An welchen Ländern könnte sich Österreich in Sachen Kompetenzabgrenzung, effiziente Verwaltung und funktionierende Mehrebenensysteme ein Vorbild nehmen? Es gibt in allen föderalen Staaten Probleme mit der Kompetenzverteilung. Ich würde aber meinen, Österreich sollte von der Schweiz lernen, wie man mit föderaler Verantwortung umgeht und für die Wahrnehmung der eigenen Zuständigkeiten einstehen kann.
 
Gibt es zuverlässige Indikatoren, mit denen man die Effizienz föderaler Strukturen messen kann? Seitens der Ökonomie wird immer wieder die Effizienz des Föderalismus betont, wenn dieser in die Richtung eines Wettbewerbsföderalismus ausgebaut ist.

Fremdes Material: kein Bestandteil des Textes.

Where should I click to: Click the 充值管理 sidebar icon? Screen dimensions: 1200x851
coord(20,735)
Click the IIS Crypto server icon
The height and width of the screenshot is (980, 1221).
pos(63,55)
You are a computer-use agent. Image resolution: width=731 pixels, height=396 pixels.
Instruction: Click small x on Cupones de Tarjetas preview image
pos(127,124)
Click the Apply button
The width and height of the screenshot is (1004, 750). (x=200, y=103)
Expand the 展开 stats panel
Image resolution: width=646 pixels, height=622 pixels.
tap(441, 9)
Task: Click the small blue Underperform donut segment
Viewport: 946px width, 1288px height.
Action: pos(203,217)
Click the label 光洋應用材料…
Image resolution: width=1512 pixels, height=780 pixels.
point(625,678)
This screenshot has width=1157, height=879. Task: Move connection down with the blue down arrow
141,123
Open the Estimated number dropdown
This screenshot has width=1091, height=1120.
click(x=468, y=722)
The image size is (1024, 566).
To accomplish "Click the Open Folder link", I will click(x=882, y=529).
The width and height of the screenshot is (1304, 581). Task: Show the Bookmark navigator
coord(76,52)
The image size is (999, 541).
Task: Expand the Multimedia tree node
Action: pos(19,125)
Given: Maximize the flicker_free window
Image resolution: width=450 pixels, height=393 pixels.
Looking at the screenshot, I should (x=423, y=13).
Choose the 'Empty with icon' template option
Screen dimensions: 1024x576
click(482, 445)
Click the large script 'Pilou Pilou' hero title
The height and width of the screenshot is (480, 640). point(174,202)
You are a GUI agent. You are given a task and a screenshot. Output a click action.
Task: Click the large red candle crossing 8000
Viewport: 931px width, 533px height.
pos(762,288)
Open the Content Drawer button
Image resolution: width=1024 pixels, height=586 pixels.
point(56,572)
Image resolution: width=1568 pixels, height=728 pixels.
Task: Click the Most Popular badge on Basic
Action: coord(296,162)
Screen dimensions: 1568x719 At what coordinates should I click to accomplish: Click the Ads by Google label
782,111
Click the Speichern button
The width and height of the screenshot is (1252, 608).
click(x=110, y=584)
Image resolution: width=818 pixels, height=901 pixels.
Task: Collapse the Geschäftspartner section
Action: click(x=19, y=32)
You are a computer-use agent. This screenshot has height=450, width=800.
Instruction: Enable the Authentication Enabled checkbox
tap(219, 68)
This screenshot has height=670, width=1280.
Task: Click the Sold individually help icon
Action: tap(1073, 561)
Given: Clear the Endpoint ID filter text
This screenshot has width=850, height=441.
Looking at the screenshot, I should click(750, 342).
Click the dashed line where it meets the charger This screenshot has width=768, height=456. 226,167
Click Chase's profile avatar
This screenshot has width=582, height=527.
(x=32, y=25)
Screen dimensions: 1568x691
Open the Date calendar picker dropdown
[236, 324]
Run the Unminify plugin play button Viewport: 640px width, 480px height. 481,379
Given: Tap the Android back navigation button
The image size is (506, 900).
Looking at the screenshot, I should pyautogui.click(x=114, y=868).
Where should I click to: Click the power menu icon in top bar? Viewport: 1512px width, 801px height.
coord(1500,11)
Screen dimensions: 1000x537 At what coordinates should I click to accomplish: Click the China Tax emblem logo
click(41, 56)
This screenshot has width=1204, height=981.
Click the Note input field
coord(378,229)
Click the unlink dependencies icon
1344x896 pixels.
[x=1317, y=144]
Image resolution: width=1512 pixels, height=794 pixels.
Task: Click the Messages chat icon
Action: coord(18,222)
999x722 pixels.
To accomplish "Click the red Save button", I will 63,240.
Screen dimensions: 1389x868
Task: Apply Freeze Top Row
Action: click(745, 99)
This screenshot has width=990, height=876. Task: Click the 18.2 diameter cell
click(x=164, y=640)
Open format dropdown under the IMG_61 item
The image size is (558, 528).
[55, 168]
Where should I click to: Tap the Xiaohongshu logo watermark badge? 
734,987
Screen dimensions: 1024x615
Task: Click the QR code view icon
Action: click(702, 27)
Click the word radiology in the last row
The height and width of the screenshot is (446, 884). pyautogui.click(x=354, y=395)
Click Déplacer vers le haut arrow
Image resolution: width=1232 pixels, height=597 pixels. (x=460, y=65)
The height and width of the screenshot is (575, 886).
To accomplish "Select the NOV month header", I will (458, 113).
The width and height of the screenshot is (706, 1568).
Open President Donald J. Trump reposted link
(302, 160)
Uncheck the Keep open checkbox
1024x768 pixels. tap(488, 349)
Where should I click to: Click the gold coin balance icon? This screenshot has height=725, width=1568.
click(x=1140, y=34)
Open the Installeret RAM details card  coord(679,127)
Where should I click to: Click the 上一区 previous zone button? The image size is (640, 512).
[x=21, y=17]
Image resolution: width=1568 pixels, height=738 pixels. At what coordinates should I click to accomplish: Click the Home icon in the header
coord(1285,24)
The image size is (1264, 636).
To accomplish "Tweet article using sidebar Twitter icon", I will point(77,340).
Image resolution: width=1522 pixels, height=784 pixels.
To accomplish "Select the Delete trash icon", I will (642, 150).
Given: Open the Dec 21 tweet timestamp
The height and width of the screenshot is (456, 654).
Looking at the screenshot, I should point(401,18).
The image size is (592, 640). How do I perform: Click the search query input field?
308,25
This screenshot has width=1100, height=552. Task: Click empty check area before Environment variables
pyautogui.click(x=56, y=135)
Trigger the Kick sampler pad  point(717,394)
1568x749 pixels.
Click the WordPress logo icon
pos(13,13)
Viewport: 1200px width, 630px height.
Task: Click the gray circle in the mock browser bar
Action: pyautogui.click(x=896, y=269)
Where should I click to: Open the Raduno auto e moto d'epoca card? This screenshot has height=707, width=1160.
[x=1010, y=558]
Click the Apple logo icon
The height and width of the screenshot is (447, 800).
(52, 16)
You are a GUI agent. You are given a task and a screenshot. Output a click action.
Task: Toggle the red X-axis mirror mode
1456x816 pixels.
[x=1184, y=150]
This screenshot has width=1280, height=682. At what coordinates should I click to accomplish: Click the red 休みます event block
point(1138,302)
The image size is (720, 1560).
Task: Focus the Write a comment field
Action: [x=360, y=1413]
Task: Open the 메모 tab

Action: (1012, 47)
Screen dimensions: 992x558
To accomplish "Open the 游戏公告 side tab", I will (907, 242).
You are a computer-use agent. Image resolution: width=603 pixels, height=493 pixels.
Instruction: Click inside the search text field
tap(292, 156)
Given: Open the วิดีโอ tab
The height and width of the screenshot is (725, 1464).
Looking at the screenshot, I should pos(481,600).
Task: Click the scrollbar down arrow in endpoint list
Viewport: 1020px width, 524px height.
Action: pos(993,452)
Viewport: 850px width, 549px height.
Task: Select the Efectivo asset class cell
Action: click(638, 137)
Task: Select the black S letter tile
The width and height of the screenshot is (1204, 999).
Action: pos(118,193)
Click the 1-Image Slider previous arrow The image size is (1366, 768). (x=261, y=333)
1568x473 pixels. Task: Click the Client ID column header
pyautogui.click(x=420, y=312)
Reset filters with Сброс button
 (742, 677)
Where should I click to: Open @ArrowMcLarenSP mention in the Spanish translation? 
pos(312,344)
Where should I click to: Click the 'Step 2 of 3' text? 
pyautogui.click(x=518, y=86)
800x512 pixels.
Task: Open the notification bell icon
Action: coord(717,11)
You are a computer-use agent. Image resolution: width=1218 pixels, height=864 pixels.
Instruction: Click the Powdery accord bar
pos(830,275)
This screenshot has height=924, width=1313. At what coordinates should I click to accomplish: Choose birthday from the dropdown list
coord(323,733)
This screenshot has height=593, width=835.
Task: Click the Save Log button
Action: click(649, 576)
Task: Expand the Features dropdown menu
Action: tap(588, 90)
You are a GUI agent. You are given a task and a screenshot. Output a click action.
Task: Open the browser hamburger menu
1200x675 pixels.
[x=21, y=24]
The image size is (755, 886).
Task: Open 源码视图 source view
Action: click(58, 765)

Leider besteht in Österreich an einem solchen Wettbewerbsföderalismus wenig Interesse.
 
Hat sich Österreich in den letzten 25 Jahren eher in Richtung Zentralisierung oder Dezentralisierung bewegt? Das ist gar nicht so leicht zu sagen. Verfassungsrechtlich gibt es ein Sowohl-als-auch. In finanzieller Hinsicht gilt dasselbe. Insgesamt würde ich sagen, die Länder haben sich besser gehalten, als ich erwartet hätte.
 
Welche politischen Anreizstrukturen, Wählererwartungen und parteipolitischen Interessen tragen dazu bei, dass grundlegende Reformen im Föderalismus so schwer durchsetzbar sind?Ich glaube, den Wähler*innen ist der Föderalismus eher von sekundärer Bedeutung. Sie wollen ihre Angelegenheit gut erledigt wissen, eine gute Gesundheitsversorgung und ein funktionierendes Bildungswesen haben. Auch den Parteien ist Föderalismus eigentlich weitgehend „wurscht“. Sie wollen ihre parteipolitischen Interessen durchgesetzt wissen. Und da hapert es.
 
Welche Auswirkungen hat die EU-Mitgliedschaft auf den Föderalismus in Österreich? Die EU-Mitgliedschaft hat den Föderalismus zunächst stärker unter Druck gesetzt, als ich es erwartet hätte. Mittlerweile hat das System aber gelernt, auf die Herausforderung zu reagieren. Leider funktioniert die Zusammenarbeit mit dem Bund, der für die Europapolitik in erster Linie zuständig ist, nicht so gut. Hier gibt es in der gesamtstaatlichen Governance ordentlich Luft nach oben.